As a former Khmer I can assure everyone who's watching this trial - whatever the outcome maybe, it might just address some of the SYMTOMS not the CAUSES of the country's tragedy.

The greatest sadness of all is not the countless of lives lost or the hellish sufferings we khmers have endured, but our collective ignorance about WHAT brought us here; and our never-ending-journey in circle within this blackhole.

Since the collapse of Angkor could we khmer name one established Khmer city or a distinct and legitimate Khmer leadership which represented our cultural heritage, independence and cohesiveness as a souvereign nation, as comparared to those of our neighbors such as Thai Ayudhia or Vietnamese Hue?
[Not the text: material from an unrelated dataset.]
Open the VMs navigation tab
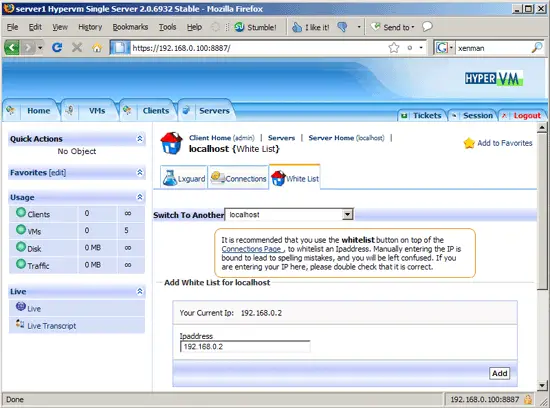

Historically we khmers never had the opportunity to really live as one integrated nation to fully exercise ou thoughts and ideas, and civil discourse despite the towering richness of Angkorian civilization in our background.

It is ironic that the term Cambodge or Cambodia (Kambuja) began to be heard only after the French colonial power was firmly extabilshed in Indochina. In fact, according to our neighbors, Khmer Civilization was a myth, we have existed as a nation that never WAS. Civility, thoughts and ideas have never arrived in our fractured land. We have lived under one ugly tyrant after another up to the present time, in addition to the imposed rules by our neighbors and the French colonial system; and this saga continues (Vietnam still hovers in the background, Thai never have come to term with Prah Vihear and other Khmer ancient ruines along the Khmer-Thai border).

Some of the defendents in the current and perhaps the subsequent trials may be found guilty and locked away for 40 years. But I dare to predict that the gost of these monsters will come back to haunt Cambodia in another time and another form in the near future. Just ask this simple question: what ever happened to the millions of disaffected Khmer Rouge and/or paysants and their children who are still being marginalized and ignored? What ever happened to the megatons of arsenal the khmer rouge used to terrorize the country with not very long ago?

Sihaknouk and Lon Nol crated monsters such as we see on the current list of defendents.

Pol Pot and his gang produced characters such as Hun Sen and his band of robbers.

Mother Cambodia for the most part has been beaten, robbed, and raped, and left to die by her own children, beside the occasional raping, plundering by the Vietnamese and the Thai, and to a certain extend by the colonial French, not to forget the American carpet bombing between 1969 and 1975.

Stay tune this saga will continue, and it will get increasingly interesting. Confucius once said " Study without thought is vain; thought without study is DANGEROUS!". I have to say that the characters (self-proclaimed leaders) on Khmer drama and political scene from post-angkorian civilization down to the present which currently being played out for the world to see, fit this word of wisdom perfectly.

As a individual khmer I wake up in the morning look myself in the mirror and remind myself to go on living as a non-khmer, the reality of the khmer saga is too hard and very painful to take.

To really understand Khmer mentality and their idiosyncrasy one needs to only seek the opinions of Khmer neighbors and arch-enemies - the Thai and the Vienamese. They can better describe Cambodia and the Khmers from the standpoint of a more advance society in social, economics, and political reasoning, prejudice not withsatanding. Better yet Chinese, Vietnamese immigrants who once lived among the Khmers, and of course the colonial French cadres who have worked in colonial Cambodia, generally have a closer-to-truth description of the Khmer mentality than the Khmer of themselves.